ABD’deki Employment Policy Foundation’ın 3 Haziran 2003 tarihli haberinin (http://www.epf.org/news/nrelease.asp?nrid=8) başlığı, “İş Arayan Yeni Üniversite Mezunları Kuzeye Bakmalı – Çok Kuzeye”ydi. habere göre Internet balonunun patlamasıyla 2002 birinci çeyrek ile 2003 birinci çeyrek arasında 30 yaşın altındaki üniversite mezunlarının istihdam oranı yüzde 51.3 azalmıştı. Haberde istihdam olanaklarını daha fazla olduğu yerlerin listesi veriliyor ve Minneapolis-St. Paul’de hâlâ iş bulunabileceği müjdeleniyordu.
1 Kasım 2004 tarihli CIO.com haberinde ise (“Yarısı Boş mu, yarısı Dolu mu”), yazılım, bilgisayar sistemleri ve veri işleme gibi bilişim alanlarında Mart 2001 ile Nisan 2004 arasında 400 binin üzerinde işin yok olduğuna ilişkin veriler yayınlanıyordu. Chicago’daki Illinois Üniversitesi’nden Nik Theodore tarafından yürütülen araştırmada, “bilişim sektöründeki istihdamın inişte olduğu ve geleceğin belirsiz olduğu” sonucuna varılmıştı (http://www.cio.com/archive/110104/tl_employment.html).

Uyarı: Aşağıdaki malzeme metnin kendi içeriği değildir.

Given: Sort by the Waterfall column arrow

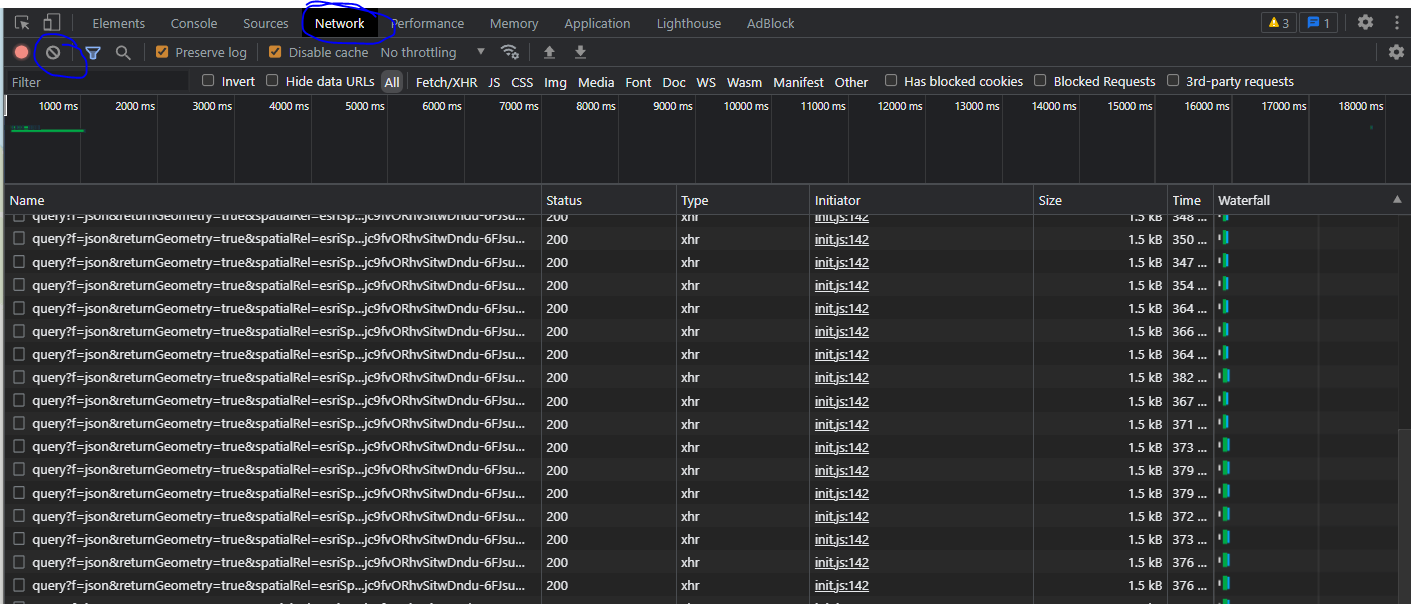Looking at the screenshot, I should [1397, 200].
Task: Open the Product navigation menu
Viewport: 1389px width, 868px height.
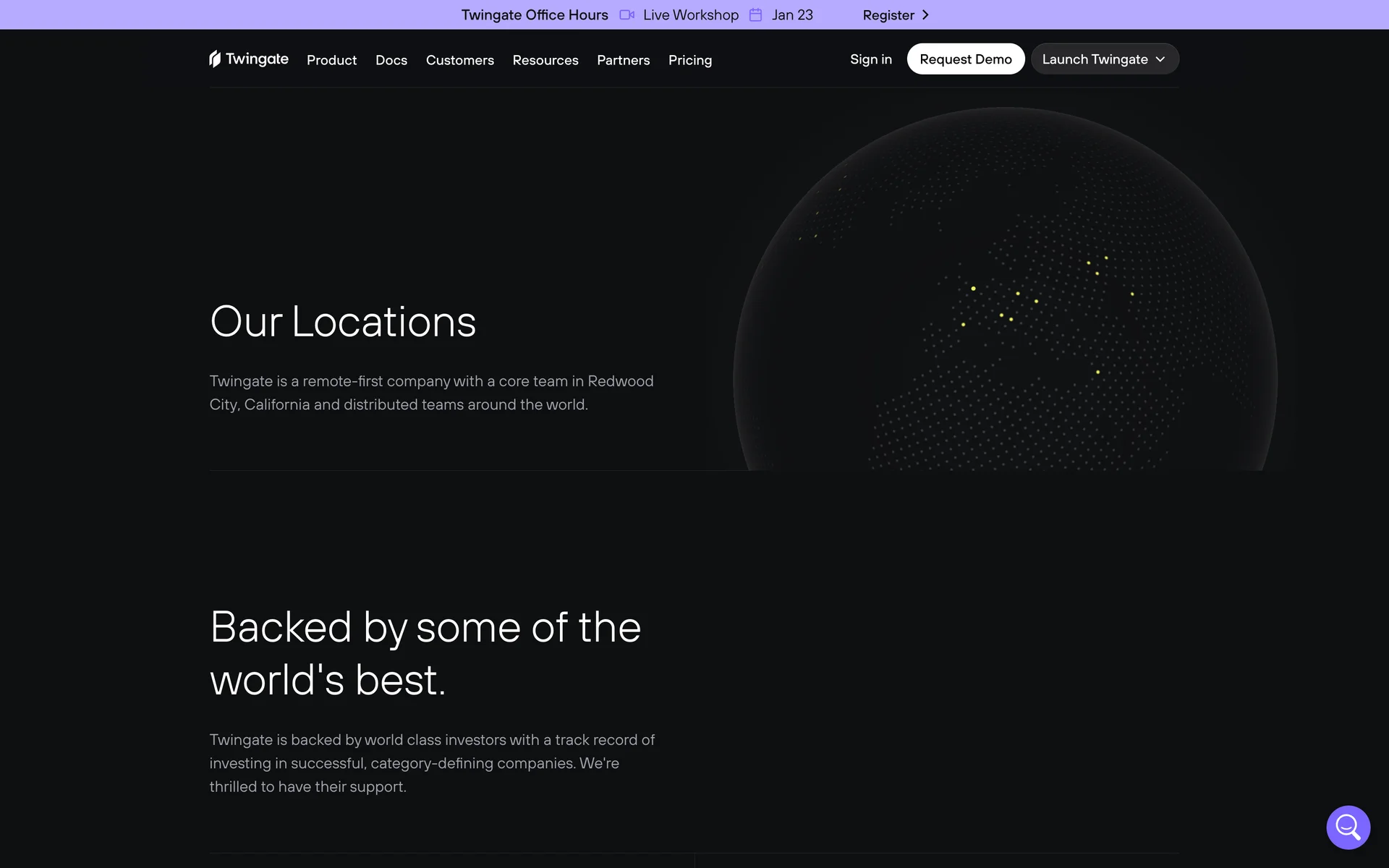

Clinton yönetiminin bakanı Reich, daha birkaç yıl önce “yüksek becerili küçük bir yönetici grubunu istihdam eden ve pek az üretim yapan şirketler” hayal eden bakan ise, 2003’de şöyle yazıyordu (http://www.cio.com/archive/092203/reich.html):
“Bilişimde istihdam 2001 başına göre yüzde 20 düştü. Maaşlar da düştü. 2000 yılında deneyimli yazılım mühendisleri [yılda] 130 bin dolar kazanıyordu. Şimdi aynı işe 100 bin dolar ödüyorlar. 2000’de, bilgisayar destek masası çalışanları 55 bin dolar civarında kazanıyordu. Şimdi 35 bin dolar kazanıyorlar. Bunun temel nedeni berbat ekonomidir. Önce ileri teknoloji balonunun patlaması duyuldu, ardından 11 Eylül, sonra şirket yolsuzlukları. 2001 başından beri özel sektörde 2.1 milyon iş yok oldu. İş piyasasında Büyük Bunalım’dan beri görülen en uzun süreli gerilemedir bu.”
Reich yazısında Hindistan’da yılda 5 bin dolara çalışan yazılımcıdan kaynaklanan tehdit gibi unsurlara da (iş pazarında küresel rekabet) değindikten sonra şu sonuca varıyordu:
“ABD hükümeti bilişim sektöründeki işleri Amerika’da tutmaya ya da Amerikan şirketlerinin işi dışarıya verme çabalarına engel olmaya çalışmamalıdır. Bu sadece Amerikan şirketlerini rekabet açısından dezavantajlı bir duruma sokar. Gelişmiş ülkelereki rakipler az gelişmiş ülkelerden ucuz bilişim hizmeti almaya devam edecektir. En iyi yaklaşım, Amerikan okullarının ve üniversitelerinin en iyi sorun çözme eğitimini sunmasıdır; böylece yaratıcı ve uyumlu bilişim yöneticileri ve programcılar yetiştirebiliriz [generate]. Amerikan şirketleri, bilişim çalışanlarının becerilerini geliştirmek için daha fazla yatırım da yapmalıdır. Bu, en yeni bilgisayar dilini öğretmekten fazlasını gerektiriyor. Dünya üzerinde milyonlarca insan gerekli bilgisayar dilini öğrenebilir ve öğrenecektir. Yüksek maaşlara hak kazanabilmek için gelecekteki bilişim çalışanlarının daha çok yönetim danışmanları, stratejistler, sorun çözücüler gibi olması gerekecektir. İşin doğasını tam olarak anlamalılar ki, buna uygun yeni bilişim çözümleri üretebilsinler.”